Arrange every line of the entries below as a Markdown table with the columns "No." and "Text". Number the rows in order, skip blank lines, and leave out the pictures.

begin RECORDS FOR PROCESSING

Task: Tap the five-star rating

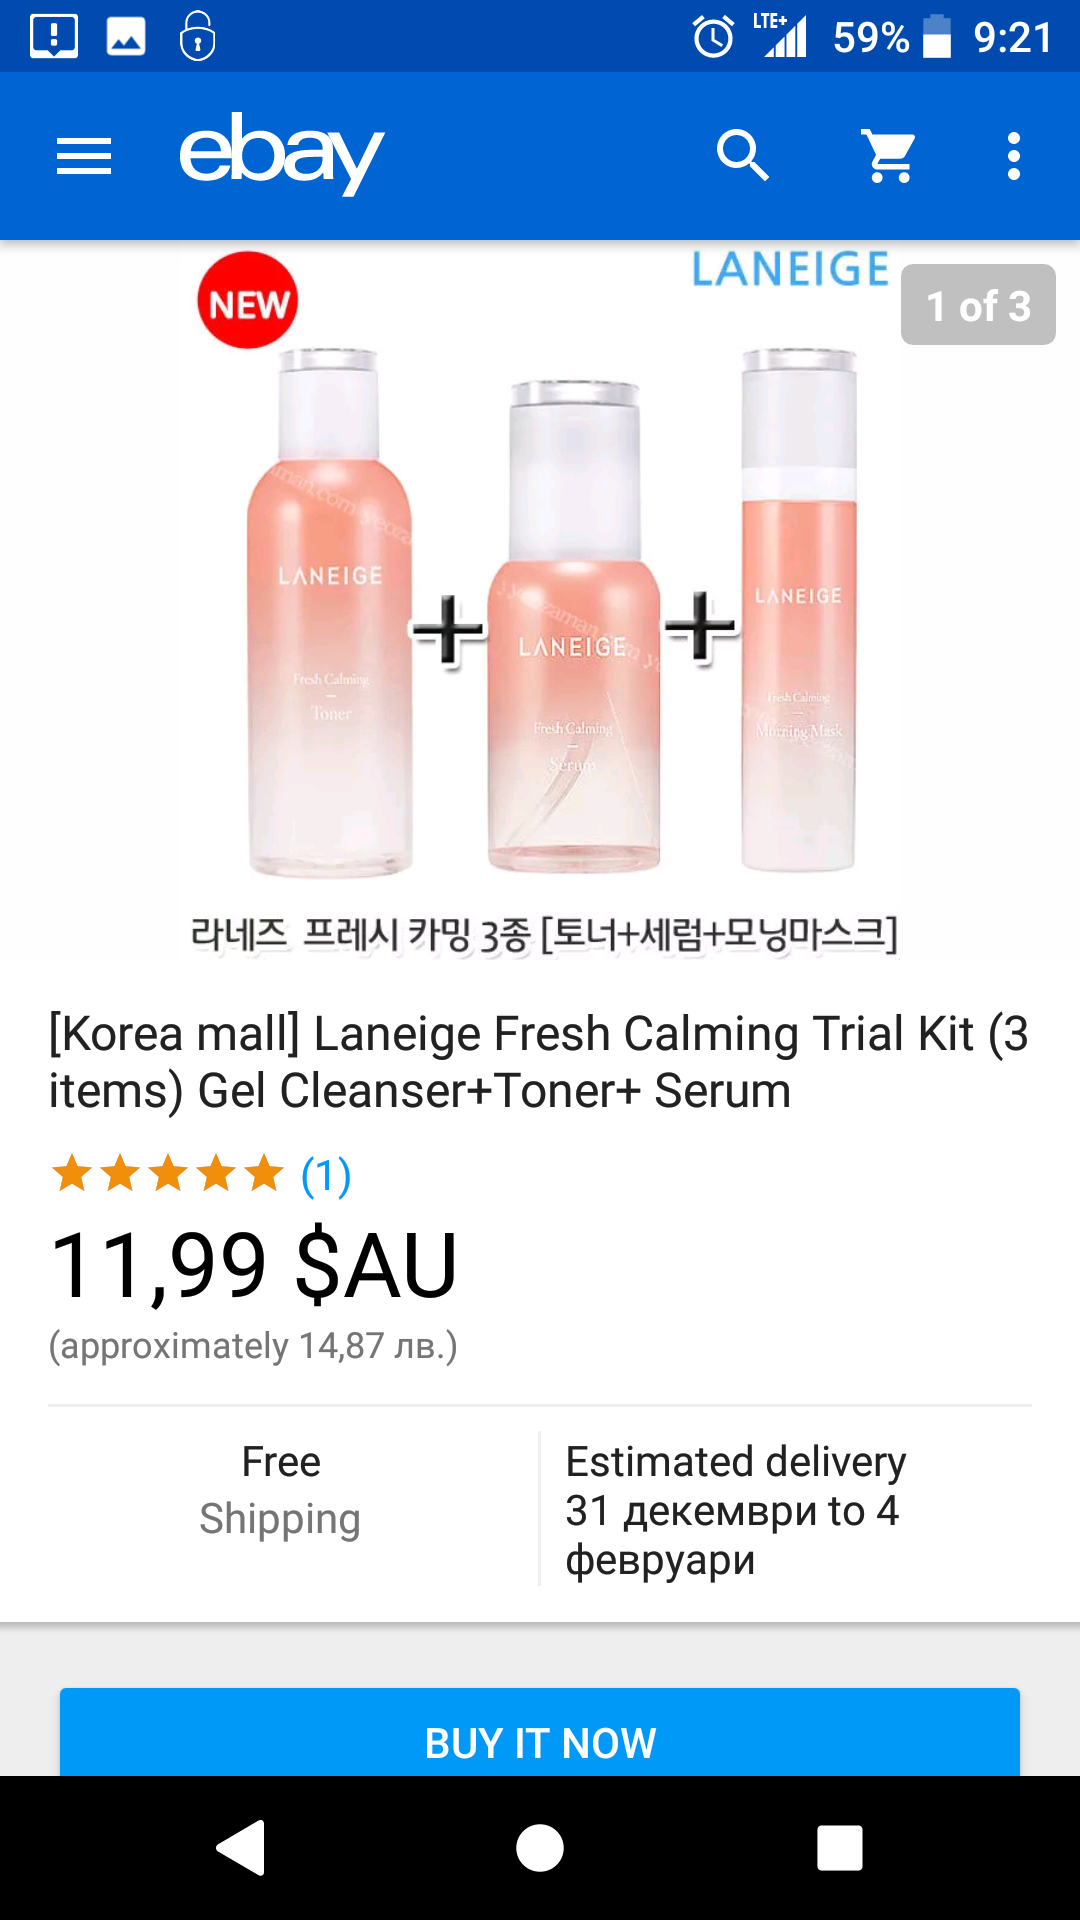Action: pos(168,1174)
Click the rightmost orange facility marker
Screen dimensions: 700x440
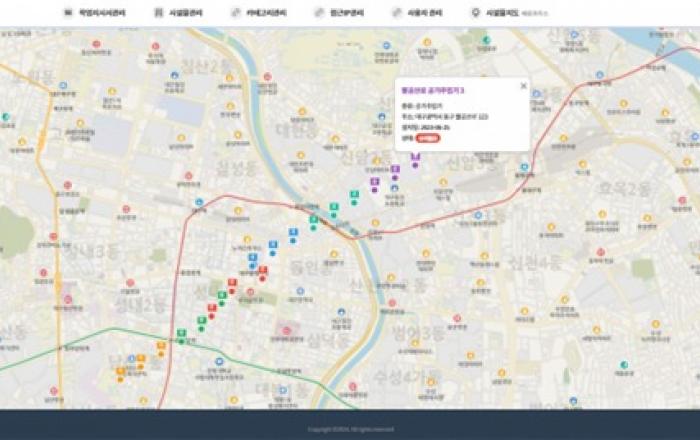coord(160,347)
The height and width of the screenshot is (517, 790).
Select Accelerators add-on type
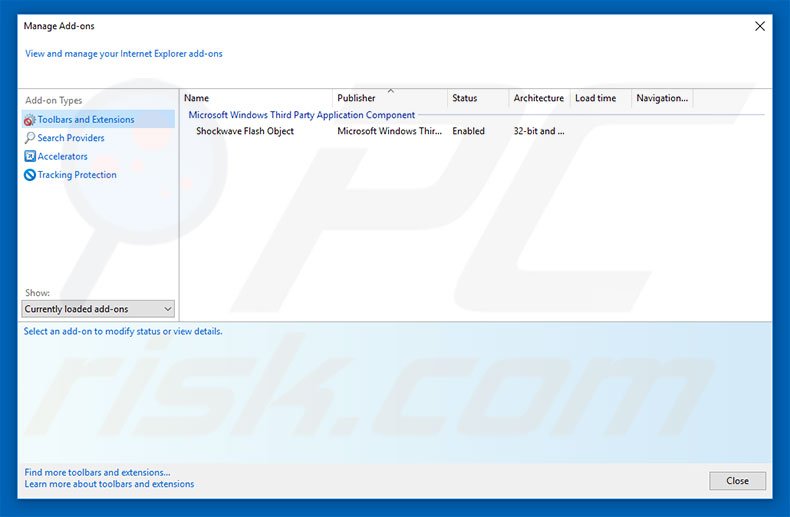coord(62,156)
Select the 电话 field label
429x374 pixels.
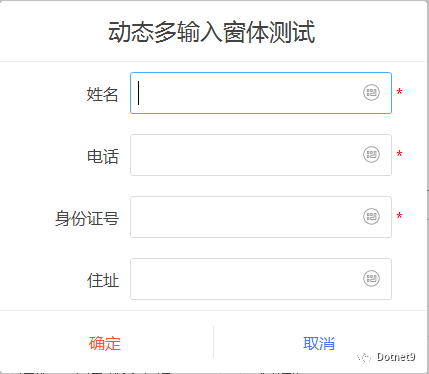tap(103, 156)
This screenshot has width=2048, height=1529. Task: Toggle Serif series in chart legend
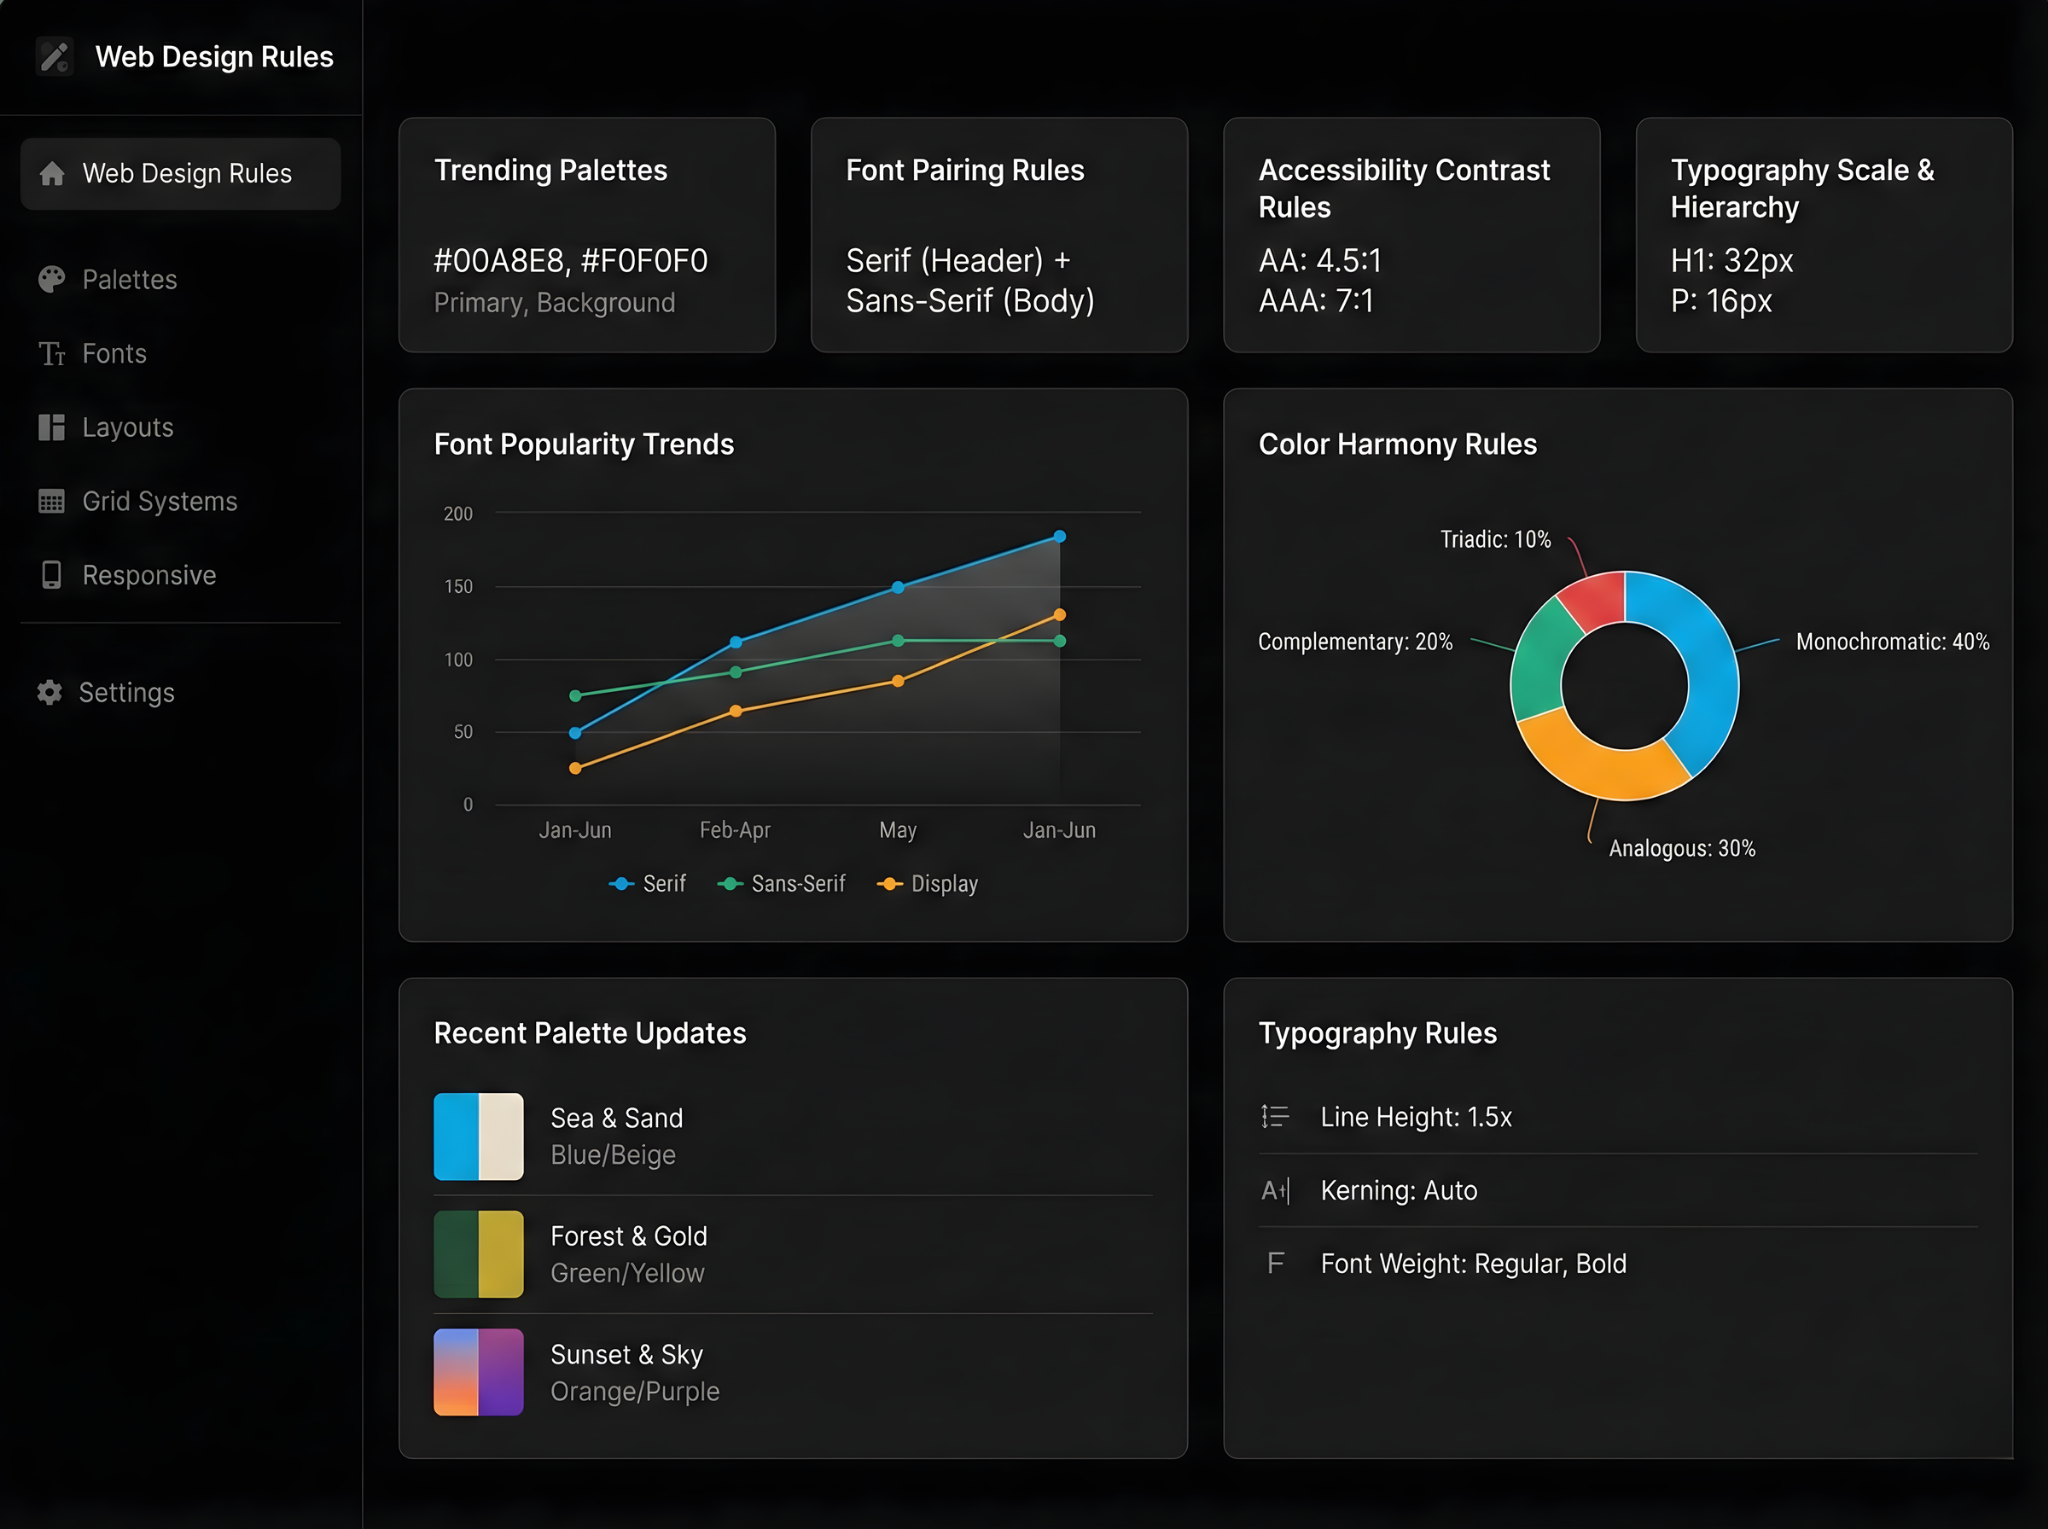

end RECORDS FOR PROCESSING

SOLUTION:
| No. | Text |
|---|---|
| 1 | Task: Tap the five-star rating |
| 2 | Action: pos(168,1174) |
| 3 | Click the rightmost orange facility marker |
| 4 | Screen dimensions: 700x440 |
| 5 | coord(160,347) |
| 6 | The height and width of the screenshot is (517, 790). |
| 7 | Select Accelerators add-on type |
| 8 | coord(62,156) |
| 9 | Select the 电话 field label |
| 10 | 429x374 pixels. |
| 11 | tap(103, 156) |
| 12 | This screenshot has width=2048, height=1529. Task: Toggle Serif series in chart legend |